A police investigation can be a scary and intimidating experience. Law enforcement will use all sorts of tactics in order to get a confession from the accused. Sometimes, they will even present themselves to be on their side and ask for their side of the story so they can help.
But people should not fall for this. In fact, many individuals are sitting behind bars right now because they took on that proposition and told the police their side of the story.
Your Side of the Story vs. Your Defense
While a trial can be likened to a quest to uncover the truth, it is more so a competition between two stories. Depending on the facts of the case, the evidence presented, and the arguments made, only one side of the story prevails.
In criminal cases, the State has to prove its story beyond a reasonable doubt. And contrary to popular belief, the accused does not tell their actual story. Instead they respond to the States accusations with the other side of the story. In short, their defense becomes their story.
Telling Your Story is Self-Incrimination
Even a defendant in a criminal case is protected by their fifth amendment right against self-incrimination.
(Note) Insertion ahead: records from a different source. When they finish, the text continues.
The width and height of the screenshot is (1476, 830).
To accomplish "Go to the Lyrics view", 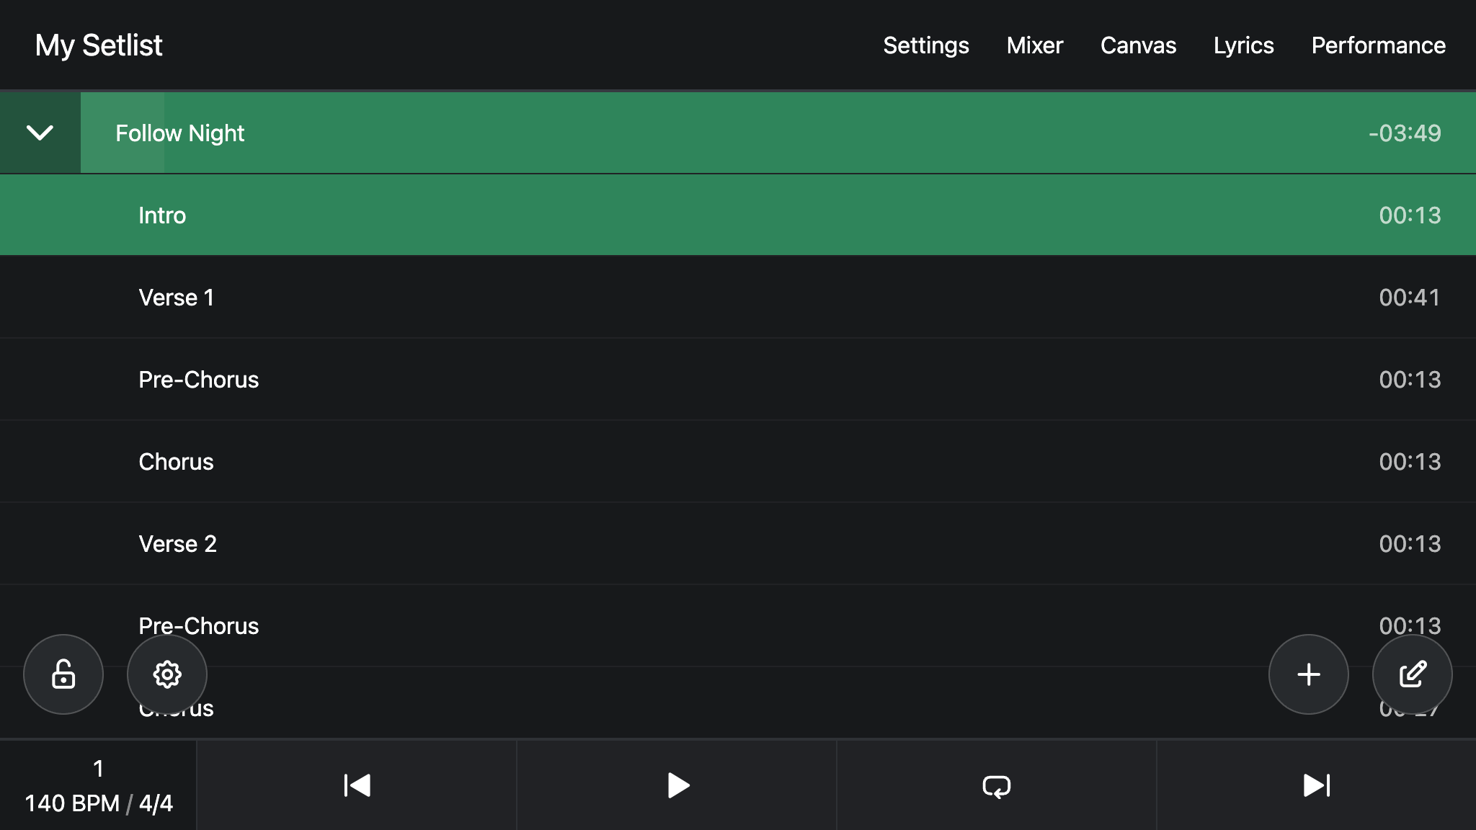I will [x=1244, y=45].
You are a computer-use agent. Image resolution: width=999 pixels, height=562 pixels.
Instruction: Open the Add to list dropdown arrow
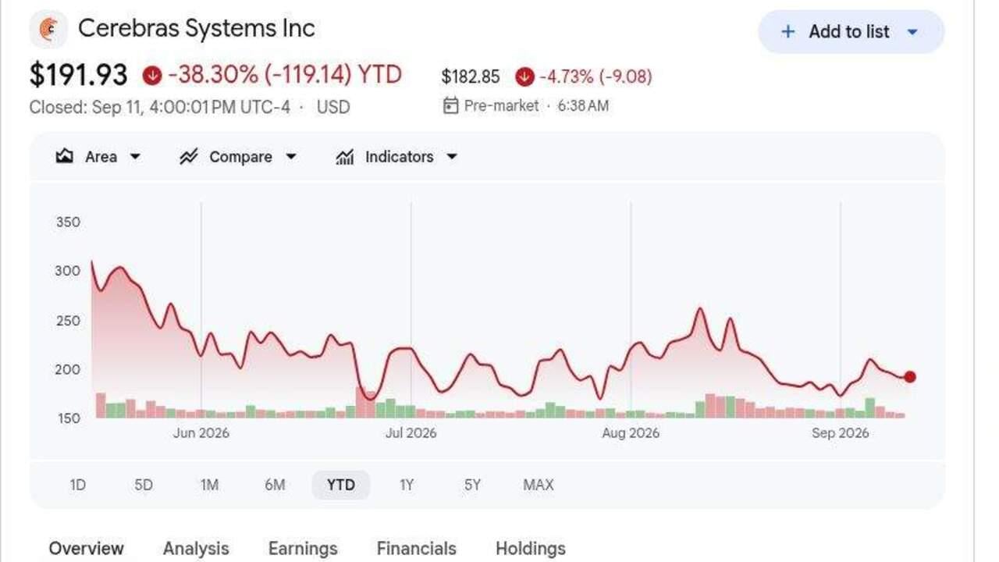coord(912,32)
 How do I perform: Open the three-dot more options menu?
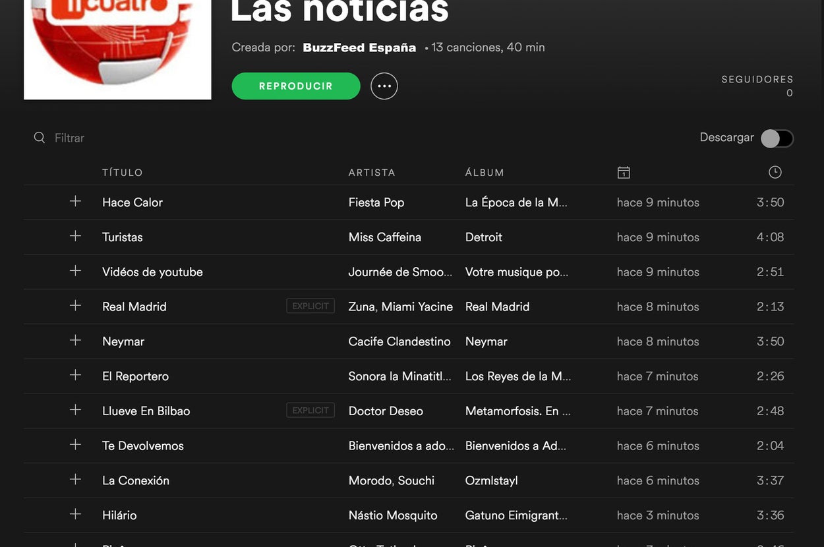pos(384,86)
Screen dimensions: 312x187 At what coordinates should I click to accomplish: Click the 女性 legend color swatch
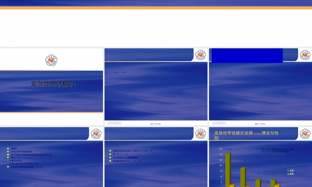(x=288, y=171)
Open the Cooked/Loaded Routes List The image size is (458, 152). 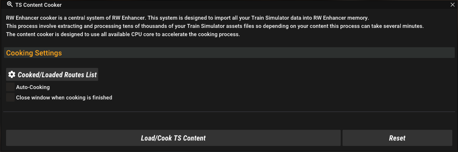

And telling their story, whether to the police officer or in court violates that right.
When an accused tells their side of the story, they are giving the police officers and the State the license to change, exaggerate, and delete parts of it. This can severely mess up the facts of the case and hurt their chances of acquittal.
The Only Person Who Can Know Your Side of the Story
An accused side of the story should be protected at all costs. The only person who can know about it is their defense lawyer. Their attorney, who has their best interest at heart, will figure out how the story best serves the accused and present it in a way that advocates for their life and liberty.
Anyone involved in a criminal case should remember that police officers or State prosecutors are not their friends. These are the people trying to put them behind bars and take away their freedom. So they should never know the accused's side of the story.